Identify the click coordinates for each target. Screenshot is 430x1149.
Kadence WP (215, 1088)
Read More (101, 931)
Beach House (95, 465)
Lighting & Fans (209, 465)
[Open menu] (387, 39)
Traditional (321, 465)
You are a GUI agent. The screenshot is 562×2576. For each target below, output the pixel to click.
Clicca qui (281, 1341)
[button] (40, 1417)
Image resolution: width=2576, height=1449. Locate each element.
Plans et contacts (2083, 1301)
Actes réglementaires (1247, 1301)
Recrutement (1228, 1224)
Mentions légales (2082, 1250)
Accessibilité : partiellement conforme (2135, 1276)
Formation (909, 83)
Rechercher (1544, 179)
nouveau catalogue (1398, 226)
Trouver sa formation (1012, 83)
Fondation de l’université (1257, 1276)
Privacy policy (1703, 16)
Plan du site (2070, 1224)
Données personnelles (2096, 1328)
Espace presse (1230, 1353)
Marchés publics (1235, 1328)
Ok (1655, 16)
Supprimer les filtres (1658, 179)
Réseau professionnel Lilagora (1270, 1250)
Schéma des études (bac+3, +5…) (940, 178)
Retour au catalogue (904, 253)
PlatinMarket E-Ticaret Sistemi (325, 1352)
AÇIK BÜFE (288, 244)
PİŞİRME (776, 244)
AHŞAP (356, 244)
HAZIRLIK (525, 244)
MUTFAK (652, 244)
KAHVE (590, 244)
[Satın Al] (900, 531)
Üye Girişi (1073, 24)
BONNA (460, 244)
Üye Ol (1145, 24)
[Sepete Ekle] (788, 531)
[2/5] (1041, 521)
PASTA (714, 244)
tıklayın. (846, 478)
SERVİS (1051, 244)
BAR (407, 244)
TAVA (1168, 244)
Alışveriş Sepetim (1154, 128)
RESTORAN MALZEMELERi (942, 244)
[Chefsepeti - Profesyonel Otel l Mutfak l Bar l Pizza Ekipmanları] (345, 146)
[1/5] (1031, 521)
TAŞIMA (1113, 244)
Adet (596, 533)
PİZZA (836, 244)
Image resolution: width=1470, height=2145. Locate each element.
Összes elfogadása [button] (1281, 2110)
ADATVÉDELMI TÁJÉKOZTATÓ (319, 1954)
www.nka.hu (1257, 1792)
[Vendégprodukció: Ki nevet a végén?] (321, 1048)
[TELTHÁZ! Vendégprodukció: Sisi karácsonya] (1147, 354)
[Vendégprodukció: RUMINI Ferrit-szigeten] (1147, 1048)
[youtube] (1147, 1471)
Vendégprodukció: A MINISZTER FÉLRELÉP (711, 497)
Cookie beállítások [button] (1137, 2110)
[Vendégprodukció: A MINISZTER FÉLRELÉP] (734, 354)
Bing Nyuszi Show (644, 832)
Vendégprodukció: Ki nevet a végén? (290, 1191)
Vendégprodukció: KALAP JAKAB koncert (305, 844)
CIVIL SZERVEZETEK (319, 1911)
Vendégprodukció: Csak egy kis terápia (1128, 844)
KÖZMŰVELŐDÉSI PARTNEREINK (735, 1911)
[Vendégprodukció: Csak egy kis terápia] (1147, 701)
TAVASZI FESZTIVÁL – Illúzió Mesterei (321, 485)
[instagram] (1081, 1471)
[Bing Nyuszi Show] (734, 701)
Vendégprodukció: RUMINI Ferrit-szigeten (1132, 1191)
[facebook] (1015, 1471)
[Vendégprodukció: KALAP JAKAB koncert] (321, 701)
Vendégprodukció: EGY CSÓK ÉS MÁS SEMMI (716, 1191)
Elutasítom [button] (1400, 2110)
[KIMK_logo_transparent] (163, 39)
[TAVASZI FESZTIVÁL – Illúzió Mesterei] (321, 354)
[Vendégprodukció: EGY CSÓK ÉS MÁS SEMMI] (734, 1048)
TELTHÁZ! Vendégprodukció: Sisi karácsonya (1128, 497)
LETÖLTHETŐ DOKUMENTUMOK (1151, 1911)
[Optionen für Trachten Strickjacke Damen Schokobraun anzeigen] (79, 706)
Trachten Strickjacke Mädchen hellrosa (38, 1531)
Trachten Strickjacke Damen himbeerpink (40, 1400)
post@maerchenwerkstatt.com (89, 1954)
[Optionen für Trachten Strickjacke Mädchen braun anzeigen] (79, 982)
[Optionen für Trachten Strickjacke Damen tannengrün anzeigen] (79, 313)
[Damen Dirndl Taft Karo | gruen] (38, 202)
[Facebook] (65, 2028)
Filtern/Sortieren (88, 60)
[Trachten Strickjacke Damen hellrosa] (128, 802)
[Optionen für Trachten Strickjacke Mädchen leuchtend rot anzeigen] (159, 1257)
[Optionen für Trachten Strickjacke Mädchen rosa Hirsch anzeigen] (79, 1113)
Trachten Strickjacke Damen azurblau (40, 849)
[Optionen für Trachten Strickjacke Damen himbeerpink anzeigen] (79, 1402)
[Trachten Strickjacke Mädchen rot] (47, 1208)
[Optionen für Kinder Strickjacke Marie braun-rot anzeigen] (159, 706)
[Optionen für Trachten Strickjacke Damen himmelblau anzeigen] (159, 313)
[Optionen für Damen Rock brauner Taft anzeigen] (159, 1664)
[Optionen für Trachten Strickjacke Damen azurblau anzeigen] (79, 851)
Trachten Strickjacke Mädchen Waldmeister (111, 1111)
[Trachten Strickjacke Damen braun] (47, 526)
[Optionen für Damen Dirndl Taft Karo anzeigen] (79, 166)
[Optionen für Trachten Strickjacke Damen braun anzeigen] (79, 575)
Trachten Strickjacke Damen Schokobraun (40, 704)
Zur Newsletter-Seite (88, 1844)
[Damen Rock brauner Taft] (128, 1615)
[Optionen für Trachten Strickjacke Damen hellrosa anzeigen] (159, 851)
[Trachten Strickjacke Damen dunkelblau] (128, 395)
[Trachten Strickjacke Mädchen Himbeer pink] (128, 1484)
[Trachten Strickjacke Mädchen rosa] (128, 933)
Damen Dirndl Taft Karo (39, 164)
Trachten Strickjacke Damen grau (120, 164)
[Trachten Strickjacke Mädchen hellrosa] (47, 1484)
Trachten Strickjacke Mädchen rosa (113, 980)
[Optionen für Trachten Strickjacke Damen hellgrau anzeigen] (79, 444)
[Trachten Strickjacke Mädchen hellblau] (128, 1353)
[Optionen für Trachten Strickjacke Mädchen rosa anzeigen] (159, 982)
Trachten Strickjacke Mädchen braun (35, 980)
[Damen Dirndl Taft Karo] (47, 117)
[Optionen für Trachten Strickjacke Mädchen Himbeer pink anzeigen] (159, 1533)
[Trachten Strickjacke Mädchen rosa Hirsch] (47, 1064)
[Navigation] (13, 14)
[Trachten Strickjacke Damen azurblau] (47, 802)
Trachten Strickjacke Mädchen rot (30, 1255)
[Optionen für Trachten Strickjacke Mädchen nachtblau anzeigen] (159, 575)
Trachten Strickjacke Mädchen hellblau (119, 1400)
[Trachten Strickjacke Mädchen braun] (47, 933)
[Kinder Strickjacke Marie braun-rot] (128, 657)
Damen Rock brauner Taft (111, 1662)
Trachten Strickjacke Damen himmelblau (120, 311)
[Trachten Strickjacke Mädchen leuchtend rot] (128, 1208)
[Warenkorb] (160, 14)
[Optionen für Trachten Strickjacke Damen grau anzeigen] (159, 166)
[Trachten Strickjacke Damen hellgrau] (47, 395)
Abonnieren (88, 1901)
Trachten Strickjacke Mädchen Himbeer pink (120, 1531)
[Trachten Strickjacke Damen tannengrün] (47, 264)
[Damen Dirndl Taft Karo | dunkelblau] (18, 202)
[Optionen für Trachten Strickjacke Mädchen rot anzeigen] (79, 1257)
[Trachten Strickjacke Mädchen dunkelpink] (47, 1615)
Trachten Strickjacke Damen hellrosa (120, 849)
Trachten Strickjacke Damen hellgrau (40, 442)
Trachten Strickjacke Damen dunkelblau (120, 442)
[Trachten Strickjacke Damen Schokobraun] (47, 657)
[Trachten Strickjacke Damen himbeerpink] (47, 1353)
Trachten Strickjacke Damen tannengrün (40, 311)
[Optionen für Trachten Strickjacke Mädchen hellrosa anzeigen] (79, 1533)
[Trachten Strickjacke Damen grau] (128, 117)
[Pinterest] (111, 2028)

····················

[Task to carry out]:
Go back to the listing above. Copy word for word the lines from the one with "[Bing Nyuszi Show] (734, 701)" through the one with "[Vendégprodukció: EGY CSÓK", and nothing more.

[Answer space]:
[Bing Nyuszi Show] (734, 701)
Vendégprodukció: RUMINI Ferrit-szigeten (1132, 1191)
[facebook] (1015, 1471)
[Vendégprodukció: KALAP JAKAB koncert] (321, 701)
Vendégprodukció: EGY CSÓK ÉS MÁS SEMMI (716, 1191)
Elutasítom [button] (1400, 2110)
[KIMK_logo_transparent] (163, 39)
[TAVASZI FESZTIVÁL – Illúzió Mesterei] (321, 354)
[Vendégprodukció: EGY CSÓK ÉS MÁS SEMMI] (734, 1048)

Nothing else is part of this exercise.